This past week, I’ve been thinking a lot about telling myself the truth.
This can be harder than it sounds.
Blake and I had a situation arise that was slightly challenging, and in the moment I was in a bit of distress and had lots of feels and frustration.
Blake knows me really well. Sometimes better than I know myself.
So he asks me, “Are you frustrated with me?”
Along with all of these feels and frustrations, I am also very logical, and know that I SHOULDN’T feel frustrated with Blake. Blake = Amazing.
So I tell him, “No, I'm not frustrated with you... I’m frustrated with the situation.”
(Situations are perfect scapegoats)
The problem is, I really was frustrated with Blake. And He knew it. But I wasn’t willing to own it, or figure out why.
Until half an hour or so later when I got quiet and the Holy Spirit started digging.
Being honest is risky sometimes.
It takes vulnerability.
Which I’m slowly getting better at.
So I owned my feelings and apologized and got to some root issues of how I respond. I never would have figured any of that out if I had just blamed the situation because it was easier.
Telling the truth is more crucial than we can imagine.
Abraham is a great example of this situation. I love this guy.
God promises him a son, an heir, and this guy is old… like OLD. It will take a miracle for this to happen.
But in Romans 4:19 it says, “Without weakening in his faith, he faced the fact that his body was as good as dead - since he was about a hundred years old - and that Sarah’s womb was also dead.”

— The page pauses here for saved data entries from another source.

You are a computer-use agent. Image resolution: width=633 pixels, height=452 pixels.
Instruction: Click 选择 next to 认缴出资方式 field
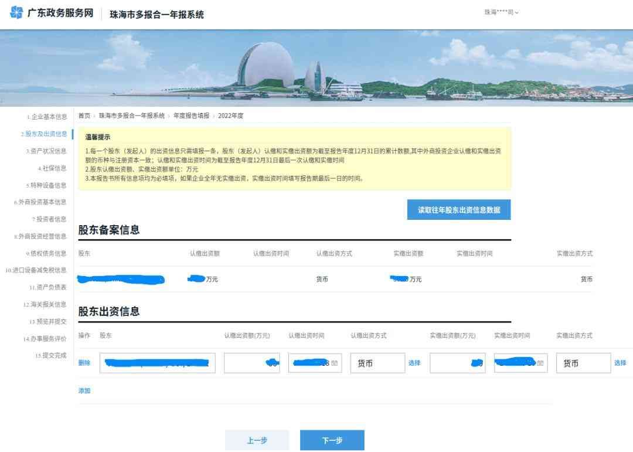pos(414,363)
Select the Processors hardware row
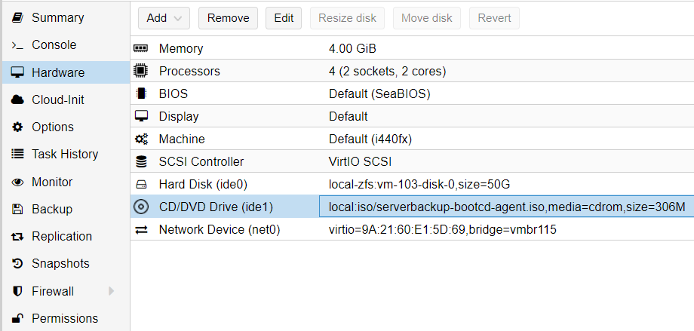This screenshot has height=331, width=694. [x=412, y=71]
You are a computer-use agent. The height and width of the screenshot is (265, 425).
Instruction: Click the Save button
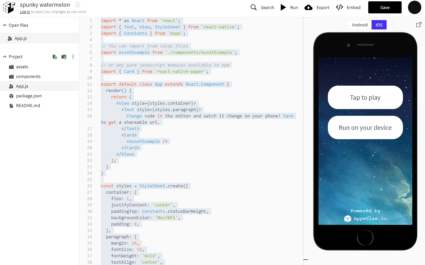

Abraham is a gutsy guy. He doesn’t ignore the facts. He doesn’t gloss them over, or imagine that he’s really a young, stout man capable of having kids.
He looks his situation in the face and says, “Yep, this is bad. I’m as good as dead.”
Guys, life can be messy.
Facing our mess fully and honestly can be one of the hardest things we do.
We can be so used to dressing things up, or sweeping things under the carpet, or distracting ourselves with a song and dance - that taking a long, hard look at our crap is really, really uncomfortable.
Most of us avoid it at all costs.
Joyce Meyer even says in her book The Battlefield of the Mind:
“I don’t think there is anything more emotionally painful than facing the truth about ourselves and our behavior. Because it is painful, most people run from it. It is fairly easy to face the truth about someone else - but when it comes to facing ourselves, we find it much harder to handle” (p 229)
But this guy Abraham goes there. And does it without weakening in his faith.
See, God won’t resurrect something if we pretend it isn’t dead.
Let that sink in.
God won’t set the captive free if we are denying we are in any sort of prison.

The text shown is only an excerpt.